Among radical losers, only 1-maybe 3% of us manage to keep it off. Those are heavy odds. They imply to me that something goes wrong ALOT post weight loss; that there is much that is highly unrealistic and poorly understood. One such thing is that a generalized statement can be made that there is "no going back." It is a myth to think that you diet can change much at all post weight loss. This is a strong argument in my opinion to take it more slowly and not drive your calories down too far in the beginning. You are essentially training your body about what energy (food) level to expect. You body will quickly adapt to that depressed calorie level. The beat goes on. It is a lifelong endeavor. Your body becomes more efficient at energy use, your gut bugs become wizards at nutrient extraction and the endocrine system reacts to radical weight loss in such as way as to constantly relate to your brain that you are now starving which leads to HUNGER. There is much to learn. Perhaps start here and look at being ok with slowing down a bit and over time, slowly finding out just exactly what will work for you and most importantly, what you can sustain for the rest of your life.
I am a ketogenic low carber who met initial goal in 2002 after starting in 99 (down from 240lbs to 145-148lbs, who lost additional weight for a current weight of 128-130 in 2010-2011.) ALL low carbrs and low carb paleos start out believing they will progress on the carb curve over time. In my experience, for some FEW people this is true. For many, especially radical losers and those who developed obesity at a young age, carb progression often does NOT work. Or, it works because weight gain happens and techniques like protein sparing modified fasts (to the tune of 500- less than 1000 cals) are used cyclically for a week or two at at a time, to whack the accumulated pounds off, over and over and over. (What this may do, in and of itself, long term, to your metabolism is a subject for another discussion.)

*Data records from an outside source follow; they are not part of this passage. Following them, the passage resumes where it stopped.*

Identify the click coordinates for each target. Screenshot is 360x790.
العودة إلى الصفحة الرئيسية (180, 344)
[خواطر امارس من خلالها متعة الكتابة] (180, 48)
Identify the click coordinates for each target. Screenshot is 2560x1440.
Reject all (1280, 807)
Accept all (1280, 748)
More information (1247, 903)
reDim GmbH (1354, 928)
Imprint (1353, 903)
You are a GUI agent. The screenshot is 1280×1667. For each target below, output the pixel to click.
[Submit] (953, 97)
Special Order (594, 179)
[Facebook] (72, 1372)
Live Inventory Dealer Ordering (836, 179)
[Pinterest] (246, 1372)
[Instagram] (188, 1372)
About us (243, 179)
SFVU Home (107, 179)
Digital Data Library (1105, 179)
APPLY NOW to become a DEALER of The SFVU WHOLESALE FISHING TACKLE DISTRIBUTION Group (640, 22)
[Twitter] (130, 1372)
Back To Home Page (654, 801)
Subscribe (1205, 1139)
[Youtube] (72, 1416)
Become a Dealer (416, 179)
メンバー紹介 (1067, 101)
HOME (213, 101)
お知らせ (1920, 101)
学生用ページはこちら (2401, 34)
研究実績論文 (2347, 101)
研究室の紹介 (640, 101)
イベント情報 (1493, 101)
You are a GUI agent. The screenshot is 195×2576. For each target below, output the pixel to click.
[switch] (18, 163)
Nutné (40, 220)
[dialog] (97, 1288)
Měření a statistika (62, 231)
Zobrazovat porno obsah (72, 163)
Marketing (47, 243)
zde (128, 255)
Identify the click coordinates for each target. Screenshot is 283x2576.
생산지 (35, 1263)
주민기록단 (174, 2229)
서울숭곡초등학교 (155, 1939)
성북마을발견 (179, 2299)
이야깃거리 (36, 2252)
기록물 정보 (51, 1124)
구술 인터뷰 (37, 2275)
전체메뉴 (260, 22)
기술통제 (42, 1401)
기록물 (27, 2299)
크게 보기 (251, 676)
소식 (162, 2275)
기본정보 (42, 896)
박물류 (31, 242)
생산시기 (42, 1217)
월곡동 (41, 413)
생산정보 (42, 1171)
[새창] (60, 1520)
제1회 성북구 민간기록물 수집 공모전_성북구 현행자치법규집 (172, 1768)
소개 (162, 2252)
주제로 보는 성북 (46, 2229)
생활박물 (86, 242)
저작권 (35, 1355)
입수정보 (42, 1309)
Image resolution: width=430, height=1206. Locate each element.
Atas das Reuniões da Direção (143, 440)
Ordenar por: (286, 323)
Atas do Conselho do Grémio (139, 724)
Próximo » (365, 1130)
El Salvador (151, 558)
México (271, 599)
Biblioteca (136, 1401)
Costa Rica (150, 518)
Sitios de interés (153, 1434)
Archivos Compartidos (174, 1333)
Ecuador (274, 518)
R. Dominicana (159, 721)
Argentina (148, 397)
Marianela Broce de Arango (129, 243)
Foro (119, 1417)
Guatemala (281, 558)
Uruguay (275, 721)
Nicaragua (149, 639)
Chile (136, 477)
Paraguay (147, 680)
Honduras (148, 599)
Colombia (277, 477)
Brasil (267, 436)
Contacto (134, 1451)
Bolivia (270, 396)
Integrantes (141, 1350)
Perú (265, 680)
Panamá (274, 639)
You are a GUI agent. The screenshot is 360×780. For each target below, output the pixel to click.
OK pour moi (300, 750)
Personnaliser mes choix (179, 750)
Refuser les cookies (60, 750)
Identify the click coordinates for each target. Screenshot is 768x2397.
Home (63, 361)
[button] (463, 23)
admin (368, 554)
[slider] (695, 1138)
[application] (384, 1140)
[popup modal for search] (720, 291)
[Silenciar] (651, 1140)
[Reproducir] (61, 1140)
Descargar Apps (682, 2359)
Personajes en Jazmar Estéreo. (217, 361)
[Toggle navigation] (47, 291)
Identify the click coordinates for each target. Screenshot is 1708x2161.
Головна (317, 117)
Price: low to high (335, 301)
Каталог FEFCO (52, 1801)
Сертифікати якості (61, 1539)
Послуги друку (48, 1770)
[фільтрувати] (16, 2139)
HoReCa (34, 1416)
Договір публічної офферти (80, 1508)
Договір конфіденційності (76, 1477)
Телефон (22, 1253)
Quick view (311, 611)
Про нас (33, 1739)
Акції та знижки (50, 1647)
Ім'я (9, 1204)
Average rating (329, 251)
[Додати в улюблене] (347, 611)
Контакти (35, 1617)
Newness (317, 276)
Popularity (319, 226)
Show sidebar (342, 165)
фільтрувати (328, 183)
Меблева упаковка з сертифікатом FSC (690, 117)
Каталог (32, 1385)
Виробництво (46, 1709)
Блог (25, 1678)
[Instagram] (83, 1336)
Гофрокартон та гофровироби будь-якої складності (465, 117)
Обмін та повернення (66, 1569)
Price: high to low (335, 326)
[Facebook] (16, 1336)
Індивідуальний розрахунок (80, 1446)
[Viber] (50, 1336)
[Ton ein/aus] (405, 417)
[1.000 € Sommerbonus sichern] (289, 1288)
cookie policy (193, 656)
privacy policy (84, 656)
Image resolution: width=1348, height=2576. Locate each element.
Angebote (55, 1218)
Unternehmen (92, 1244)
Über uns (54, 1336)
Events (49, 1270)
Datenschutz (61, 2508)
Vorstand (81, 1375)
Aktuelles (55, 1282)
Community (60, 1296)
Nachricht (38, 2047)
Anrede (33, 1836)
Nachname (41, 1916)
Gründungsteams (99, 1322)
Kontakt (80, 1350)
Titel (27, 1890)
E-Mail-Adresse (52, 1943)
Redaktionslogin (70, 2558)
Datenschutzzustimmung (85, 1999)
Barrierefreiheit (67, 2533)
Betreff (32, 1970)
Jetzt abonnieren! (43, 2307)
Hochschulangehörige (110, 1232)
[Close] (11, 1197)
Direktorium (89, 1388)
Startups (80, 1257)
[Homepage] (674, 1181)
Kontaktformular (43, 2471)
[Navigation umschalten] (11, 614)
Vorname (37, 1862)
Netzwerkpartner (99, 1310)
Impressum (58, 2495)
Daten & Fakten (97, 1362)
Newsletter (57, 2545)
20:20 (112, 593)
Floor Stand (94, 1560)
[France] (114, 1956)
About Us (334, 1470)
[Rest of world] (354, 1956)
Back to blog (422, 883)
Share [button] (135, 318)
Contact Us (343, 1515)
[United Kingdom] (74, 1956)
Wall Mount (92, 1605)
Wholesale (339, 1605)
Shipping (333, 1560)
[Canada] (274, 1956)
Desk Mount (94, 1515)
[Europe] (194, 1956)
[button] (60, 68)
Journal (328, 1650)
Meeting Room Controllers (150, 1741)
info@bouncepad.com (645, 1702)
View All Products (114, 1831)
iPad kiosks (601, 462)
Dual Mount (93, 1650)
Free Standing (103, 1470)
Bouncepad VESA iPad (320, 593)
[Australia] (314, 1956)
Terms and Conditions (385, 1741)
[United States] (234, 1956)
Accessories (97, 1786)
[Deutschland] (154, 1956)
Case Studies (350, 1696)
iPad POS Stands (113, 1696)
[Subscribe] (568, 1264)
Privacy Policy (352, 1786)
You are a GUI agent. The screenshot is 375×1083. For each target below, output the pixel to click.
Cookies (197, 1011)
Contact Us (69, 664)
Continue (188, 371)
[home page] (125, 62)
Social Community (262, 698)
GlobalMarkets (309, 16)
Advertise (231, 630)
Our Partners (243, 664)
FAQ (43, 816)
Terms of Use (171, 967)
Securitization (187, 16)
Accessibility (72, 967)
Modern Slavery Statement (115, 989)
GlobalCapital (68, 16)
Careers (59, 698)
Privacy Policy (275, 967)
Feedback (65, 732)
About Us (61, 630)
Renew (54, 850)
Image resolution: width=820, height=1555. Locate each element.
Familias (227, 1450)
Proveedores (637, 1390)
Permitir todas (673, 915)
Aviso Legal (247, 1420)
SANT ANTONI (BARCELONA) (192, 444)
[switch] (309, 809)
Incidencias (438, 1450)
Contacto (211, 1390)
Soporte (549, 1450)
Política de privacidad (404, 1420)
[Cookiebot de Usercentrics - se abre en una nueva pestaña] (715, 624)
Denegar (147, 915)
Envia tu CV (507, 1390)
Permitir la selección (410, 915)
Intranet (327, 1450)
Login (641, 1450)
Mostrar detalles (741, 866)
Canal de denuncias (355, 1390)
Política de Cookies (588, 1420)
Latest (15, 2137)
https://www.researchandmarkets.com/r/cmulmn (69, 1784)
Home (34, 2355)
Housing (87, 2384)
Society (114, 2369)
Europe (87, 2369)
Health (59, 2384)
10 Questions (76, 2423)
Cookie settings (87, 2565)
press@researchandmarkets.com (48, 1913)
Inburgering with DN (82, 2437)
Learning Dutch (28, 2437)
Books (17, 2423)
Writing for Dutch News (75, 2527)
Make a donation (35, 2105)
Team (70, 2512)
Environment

You must become your own objective science project, gathering as much quality information along the way as you can. What you get here will not always be quality information, sometimes because the person giving the information buys into alot of myths of obesity/maintenance and because perhaps their own knowledge base is very limited and they are parroting generic info.
You can do this. And you can maintain your loss. It is possible too that you may need to adjust your goal to what your body settles into as your best sustainable weight rather than an ideal weight that is not sustainable. Until I was able to sufficiently de=stress my life and give up being on call 24 hours and all shiftwork, 130lbs was a totally unsustainable weight for me. My life has changed now and it is quite sustainable. Stress matters too. There are alot of factors that go into this. Check out Arya Sharma's blog for just one for excellent info in many areas.
Welcome, good luck, and hang in there. And perhaps when you ask questions, specifically address them to those who have been in your "shoes"( big losers!) and have successfully lost and MAINTAINED that loss, preferably for 3 years or longer.